MERCATO ACQUE MINERALI ITALIA: boom delle vendite sia a quantità , sia a valore

Giu 11th, 2016 | Di Altri | Categoria: Imprese e Mercati


Con riferimento al totale canali della distribuzione moderna (iper, super, altri negozi a libero servizio e discount) IRI Italia rileva a fine 2015 una forte crescita del 7,4% dei volumi delle vendite annue di acqua minerale in Italia che si sono ora portate a 8.7 miliardi di litri, con un giro d’affari complessivo al consumo di 1,8 miliardi di euro.

La calda estate del 2015 ha avuto sicuramente una forte spinta propulsiva, ma bisogna anche riconoscere che la ripresa in atto dei consumi ha contribuito anch’essa al miglioramento dei consumi nell’anno in corso.

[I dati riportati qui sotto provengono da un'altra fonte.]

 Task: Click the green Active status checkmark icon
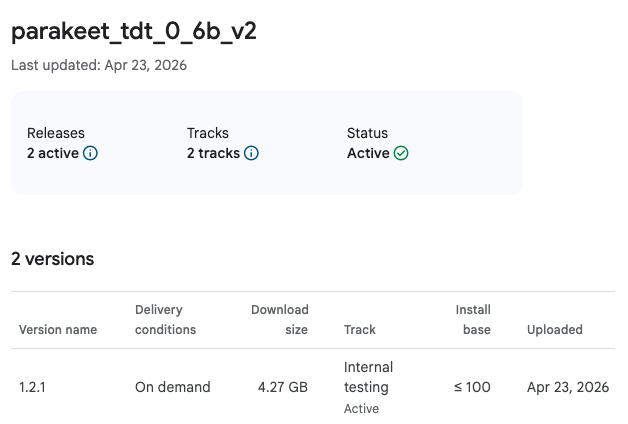pos(401,154)
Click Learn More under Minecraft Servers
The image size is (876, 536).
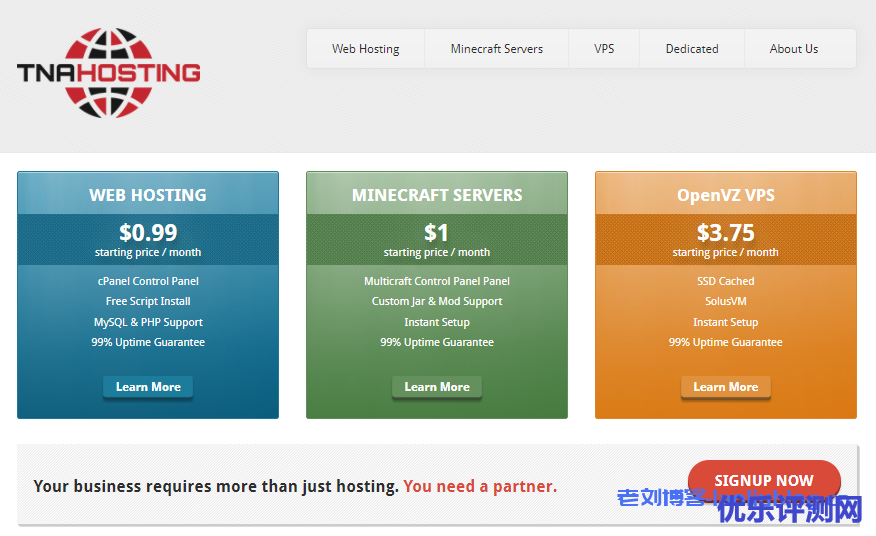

A valore la crescita è stata ancora più marcata, complessivamente del 9%, grazie al fatto che i prezzi medi sono cresciuti di oltre l’1% (da 0,203 euro/litro del 2014 a 0,206 euro/litro nel 2015) e, tuttavia, sempre a livelli più bassi rispetto alla media dei prezzi in Europa.

Le acque naturali non gassate rappresentano oltre 71% dei totale volumi nella moderna distribuzione e sono anche quelle che hanno meglio performato con una crescita del 7,8% su base annua. Seguono le acque gassate (12,3% del totale volumi della moderna distribuzione), le effervescenti naturali (11,2%) e le leggermente gassate (5,3%).

Queste ultime, di più recente introduzione, sono quelle che hanno performato di meno con una crescita a volume contenuta al 4,3%. Le acque frizzanti tendono ad essere preferite maggiormente nell’ambito della ristorazione per la loro più elevata capacità digestiva.

Nell’ambito delle frizzanti, le frizzanti classiche sopravanzano di poco le effervescenti naturali. Va segnalato che il segmento delle acque funzionali, che in passato ha fatto fatica a decollare sul nostro mercato, comincia a mostrare ora alcuni segnali promettenti di crescita grazie all’affermazione di alcune marche con posizionamento funzionale come Acquavitamin del gruppo San Benedetto, Fonte Essenziale del gruppo Ferrarelle e Acqua Lindos di Bognanco.

Per quanto riguarda i canali della distribuzione moderna, i Supermercati rappresentano il canale principale con ca. il 55% dei volumi e il 59% delle vendite a valore, seguiti a larga distanza dai discount (18,5% dei volumi, ma solo il 12,7% a valore, in considerazione dei prezzi medi più bassi), e subito dopo iper e dai piccoli negozi a libero servizio

In termini di ripartizione vendite per le varie aree geografiche, il consumo appare ben distribuito in tutto il Paese. Il Nord Ovest prevale con un 28,9% a volume ed un 30,6% a valore, seguito dal Sud +Sicilia con un 27,8% a quantità ma con solo il 23,7% a valore, in considerazione del più basso prezzo medio euro/litro. Segue il Centro +Sardegna con il 25% a quantità e il 26, 3% a valore e, infine, il Nord Est con il 18,3% a quantità e il 19,4% a valore.